• EXCERPTED DATA:
***

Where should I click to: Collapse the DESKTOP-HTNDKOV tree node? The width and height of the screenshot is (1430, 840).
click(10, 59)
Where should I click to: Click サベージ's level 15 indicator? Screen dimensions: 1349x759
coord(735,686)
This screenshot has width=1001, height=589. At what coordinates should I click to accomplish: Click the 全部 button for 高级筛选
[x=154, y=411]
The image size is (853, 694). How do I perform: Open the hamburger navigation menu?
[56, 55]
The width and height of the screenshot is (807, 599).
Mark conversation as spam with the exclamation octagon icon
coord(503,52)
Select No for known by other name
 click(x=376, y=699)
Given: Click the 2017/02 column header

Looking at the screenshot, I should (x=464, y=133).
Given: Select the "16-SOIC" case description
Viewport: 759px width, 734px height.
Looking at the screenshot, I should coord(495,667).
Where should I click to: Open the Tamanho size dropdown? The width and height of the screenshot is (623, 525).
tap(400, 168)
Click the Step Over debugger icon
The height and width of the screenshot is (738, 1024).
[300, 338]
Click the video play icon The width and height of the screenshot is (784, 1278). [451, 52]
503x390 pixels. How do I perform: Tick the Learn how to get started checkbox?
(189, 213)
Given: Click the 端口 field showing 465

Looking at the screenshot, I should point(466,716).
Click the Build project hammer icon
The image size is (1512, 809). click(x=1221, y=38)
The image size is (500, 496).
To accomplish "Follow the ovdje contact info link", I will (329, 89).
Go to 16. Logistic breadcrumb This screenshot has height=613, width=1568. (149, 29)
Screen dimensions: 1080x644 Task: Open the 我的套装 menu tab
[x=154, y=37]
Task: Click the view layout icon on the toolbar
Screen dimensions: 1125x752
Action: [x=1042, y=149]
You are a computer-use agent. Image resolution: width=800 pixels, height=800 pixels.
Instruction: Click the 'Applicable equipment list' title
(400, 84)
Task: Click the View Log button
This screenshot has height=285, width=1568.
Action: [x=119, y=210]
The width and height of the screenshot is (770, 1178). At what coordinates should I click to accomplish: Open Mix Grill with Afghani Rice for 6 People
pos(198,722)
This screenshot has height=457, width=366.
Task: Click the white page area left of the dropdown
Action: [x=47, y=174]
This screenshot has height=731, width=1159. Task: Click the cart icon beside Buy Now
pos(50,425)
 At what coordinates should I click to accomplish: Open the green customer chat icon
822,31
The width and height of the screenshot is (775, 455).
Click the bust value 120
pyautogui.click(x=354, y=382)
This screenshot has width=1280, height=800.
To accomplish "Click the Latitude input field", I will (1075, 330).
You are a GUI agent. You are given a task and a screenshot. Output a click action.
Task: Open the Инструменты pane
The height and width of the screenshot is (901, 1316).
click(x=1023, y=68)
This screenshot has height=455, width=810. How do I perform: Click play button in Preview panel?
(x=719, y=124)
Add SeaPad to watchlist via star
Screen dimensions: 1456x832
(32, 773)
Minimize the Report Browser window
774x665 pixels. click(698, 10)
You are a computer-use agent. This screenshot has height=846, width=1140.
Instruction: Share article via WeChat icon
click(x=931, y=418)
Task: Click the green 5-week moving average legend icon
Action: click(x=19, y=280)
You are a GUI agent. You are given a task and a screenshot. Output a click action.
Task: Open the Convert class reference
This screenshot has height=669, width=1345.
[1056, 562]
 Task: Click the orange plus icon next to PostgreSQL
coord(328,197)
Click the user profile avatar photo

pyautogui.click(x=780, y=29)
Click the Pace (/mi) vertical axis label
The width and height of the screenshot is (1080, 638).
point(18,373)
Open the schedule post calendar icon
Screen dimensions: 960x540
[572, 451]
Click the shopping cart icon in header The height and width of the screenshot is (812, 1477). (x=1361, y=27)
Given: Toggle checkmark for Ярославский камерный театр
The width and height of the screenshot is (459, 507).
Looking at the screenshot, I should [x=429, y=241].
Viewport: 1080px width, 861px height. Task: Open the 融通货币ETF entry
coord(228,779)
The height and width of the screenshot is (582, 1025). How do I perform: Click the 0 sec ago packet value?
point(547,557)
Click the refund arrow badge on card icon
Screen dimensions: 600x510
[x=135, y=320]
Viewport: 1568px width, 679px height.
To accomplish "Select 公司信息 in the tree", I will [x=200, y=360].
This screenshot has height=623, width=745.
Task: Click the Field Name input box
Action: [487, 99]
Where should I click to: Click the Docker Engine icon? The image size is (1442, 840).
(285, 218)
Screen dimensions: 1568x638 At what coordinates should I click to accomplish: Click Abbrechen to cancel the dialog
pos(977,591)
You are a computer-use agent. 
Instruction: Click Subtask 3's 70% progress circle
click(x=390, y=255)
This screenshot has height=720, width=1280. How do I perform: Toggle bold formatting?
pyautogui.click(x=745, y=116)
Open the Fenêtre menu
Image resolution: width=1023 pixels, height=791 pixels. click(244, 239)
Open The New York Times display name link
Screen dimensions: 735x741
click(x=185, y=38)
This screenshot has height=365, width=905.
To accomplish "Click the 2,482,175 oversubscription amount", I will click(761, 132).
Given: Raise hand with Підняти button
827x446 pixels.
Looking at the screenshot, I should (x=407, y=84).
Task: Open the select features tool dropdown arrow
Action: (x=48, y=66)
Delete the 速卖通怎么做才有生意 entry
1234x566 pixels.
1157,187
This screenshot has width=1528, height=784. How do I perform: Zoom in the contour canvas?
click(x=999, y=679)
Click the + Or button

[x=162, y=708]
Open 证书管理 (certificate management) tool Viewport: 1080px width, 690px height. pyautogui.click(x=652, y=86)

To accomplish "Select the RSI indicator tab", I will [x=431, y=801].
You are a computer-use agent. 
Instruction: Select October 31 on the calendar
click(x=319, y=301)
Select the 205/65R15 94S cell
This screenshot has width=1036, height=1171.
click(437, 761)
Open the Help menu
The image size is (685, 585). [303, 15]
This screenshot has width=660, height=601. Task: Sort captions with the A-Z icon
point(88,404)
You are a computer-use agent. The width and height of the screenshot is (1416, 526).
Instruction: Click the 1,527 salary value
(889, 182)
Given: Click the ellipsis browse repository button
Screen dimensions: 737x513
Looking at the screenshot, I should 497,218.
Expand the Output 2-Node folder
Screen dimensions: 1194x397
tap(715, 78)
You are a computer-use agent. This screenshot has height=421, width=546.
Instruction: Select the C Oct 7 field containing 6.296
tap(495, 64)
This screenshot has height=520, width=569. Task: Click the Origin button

***

• TASK PROMPT: Replace "Where should I click to" with "Which spot should I click to" throughout the records above, leaving everything else unchanged.

• RESULT FOR THIS TASK:
Which spot should I click to: Collapse the DESKTOP-HTNDKOV tree node? The width and height of the screenshot is (1430, 840).
click(10, 59)
Which spot should I click to: Click サベージ's level 15 indicator? Screen dimensions: 1349x759
coord(735,686)
This screenshot has width=1001, height=589. At what coordinates should I click to accomplish: Click the 全部 button for 高级筛选
[x=154, y=411]
The image size is (853, 694). How do I perform: Open the hamburger navigation menu?
[56, 55]
The width and height of the screenshot is (807, 599).
Mark conversation as spam with the exclamation octagon icon
coord(503,52)
Select No for known by other name
 click(x=376, y=699)
Given: Click the 2017/02 column header

Looking at the screenshot, I should (x=464, y=133).
Given: Select the "16-SOIC" case description
Viewport: 759px width, 734px height.
Looking at the screenshot, I should coord(495,667).
Which spot should I click to: Open the Tamanho size dropdown? The width and height of the screenshot is (623, 525).
tap(400, 168)
Click the Step Over debugger icon
The height and width of the screenshot is (738, 1024).
[300, 338]
Click the video play icon The width and height of the screenshot is (784, 1278). [451, 52]
503x390 pixels. How do I perform: Tick the Learn how to get started checkbox?
(189, 213)
Given: Click the 端口 field showing 465

Looking at the screenshot, I should point(466,716).
Click the Build project hammer icon
The image size is (1512, 809). click(x=1221, y=38)
The image size is (500, 496).
To accomplish "Follow the ovdje contact info link", I will (329, 89).
Go to 16. Logistic breadcrumb This screenshot has height=613, width=1568. (149, 29)
Screen dimensions: 1080x644 Task: Open the 我的套装 menu tab
[x=154, y=37]
Task: Click the view layout icon on the toolbar
Screen dimensions: 1125x752
Action: [x=1042, y=149]
You are a computer-use agent. Image resolution: width=800 pixels, height=800 pixels.
Instruction: Click the 'Applicable equipment list' title
(400, 84)
Task: Click the View Log button
This screenshot has height=285, width=1568.
Action: [x=119, y=210]
The width and height of the screenshot is (770, 1178). At what coordinates should I click to accomplish: Open Mix Grill with Afghani Rice for 6 People
pos(198,722)
This screenshot has height=457, width=366.
Task: Click the white page area left of the dropdown
Action: [x=47, y=174]
This screenshot has height=731, width=1159. Task: Click the cart icon beside Buy Now
pos(50,425)
 At what coordinates should I click to accomplish: Open the green customer chat icon
822,31
The width and height of the screenshot is (775, 455).
Click the bust value 120
pyautogui.click(x=354, y=382)
This screenshot has width=1280, height=800.
To accomplish "Click the Latitude input field", I will (1075, 330).
You are a GUI agent. You are given a task and a screenshot. Output a click action.
Task: Open the Инструменты pane
The height and width of the screenshot is (901, 1316).
click(x=1023, y=68)
This screenshot has height=455, width=810. How do I perform: Click play button in Preview panel?
(x=719, y=124)
Add SeaPad to watchlist via star
Screen dimensions: 1456x832
(32, 773)
Minimize the Report Browser window
774x665 pixels. click(698, 10)
You are a computer-use agent. This screenshot has height=846, width=1140.
Instruction: Share article via WeChat icon
click(x=931, y=418)
Task: Click the green 5-week moving average legend icon
Action: click(x=19, y=280)
You are a GUI agent. You are given a task and a screenshot. Output a click action.
Task: Open the Convert class reference
This screenshot has height=669, width=1345.
[1056, 562]
 Task: Click the orange plus icon next to PostgreSQL
coord(328,197)
Click the user profile avatar photo

pyautogui.click(x=780, y=29)
Click the Pace (/mi) vertical axis label
The width and height of the screenshot is (1080, 638).
point(18,373)
Open the schedule post calendar icon
Screen dimensions: 960x540
[572, 451]
Click the shopping cart icon in header The height and width of the screenshot is (812, 1477). (x=1361, y=27)
Given: Toggle checkmark for Ярославский камерный театр
The width and height of the screenshot is (459, 507).
Looking at the screenshot, I should [x=429, y=241].
Viewport: 1080px width, 861px height. Task: Open the 融通货币ETF entry
coord(228,779)
The height and width of the screenshot is (582, 1025). How do I perform: Click the 0 sec ago packet value?
point(547,557)
Click the refund arrow badge on card icon
Screen dimensions: 600x510
[x=135, y=320]
Viewport: 1568px width, 679px height.
To accomplish "Select 公司信息 in the tree", I will [x=200, y=360].
This screenshot has height=623, width=745.
Task: Click the Field Name input box
Action: [487, 99]
Which spot should I click to: Click the Docker Engine icon? The image size is (1442, 840).
(285, 218)
Screen dimensions: 1568x638 At what coordinates should I click to accomplish: Click Abbrechen to cancel the dialog
pos(977,591)
You are a computer-use agent. 
Instruction: Click Subtask 3's 70% progress circle
click(x=390, y=255)
This screenshot has height=720, width=1280. How do I perform: Toggle bold formatting?
pyautogui.click(x=745, y=116)
Open the Fenêtre menu
Image resolution: width=1023 pixels, height=791 pixels. click(244, 239)
Open The New York Times display name link
Screen dimensions: 735x741
click(x=185, y=38)
This screenshot has height=365, width=905.
To accomplish "Click the 2,482,175 oversubscription amount", I will click(761, 132).
Given: Raise hand with Підняти button
827x446 pixels.
Looking at the screenshot, I should (x=407, y=84).
Task: Open the select features tool dropdown arrow
Action: (x=48, y=66)
Delete the 速卖通怎么做才有生意 entry
1234x566 pixels.
1157,187
This screenshot has width=1528, height=784. How do I perform: Zoom in the contour canvas?
click(x=999, y=679)
Click the + Or button

[x=162, y=708]
Open 证书管理 (certificate management) tool Viewport: 1080px width, 690px height. pyautogui.click(x=652, y=86)

To accomplish "Select the RSI indicator tab", I will [x=431, y=801].
You are a computer-use agent. 
Instruction: Select October 31 on the calendar
click(x=319, y=301)
Select the 205/65R15 94S cell
This screenshot has width=1036, height=1171.
click(437, 761)
Open the Help menu
The image size is (685, 585). [303, 15]
This screenshot has width=660, height=601. Task: Sort captions with the A-Z icon
point(88,404)
You are a computer-use agent. The width and height of the screenshot is (1416, 526).
Instruction: Click the 1,527 salary value
(889, 182)
Given: Click the ellipsis browse repository button
Screen dimensions: 737x513
Looking at the screenshot, I should 497,218.
Expand the Output 2-Node folder
Screen dimensions: 1194x397
tap(715, 78)
You are a computer-use agent. This screenshot has height=421, width=546.
Instruction: Select the C Oct 7 field containing 6.296
tap(495, 64)
This screenshot has height=520, width=569. Task: Click the Origin button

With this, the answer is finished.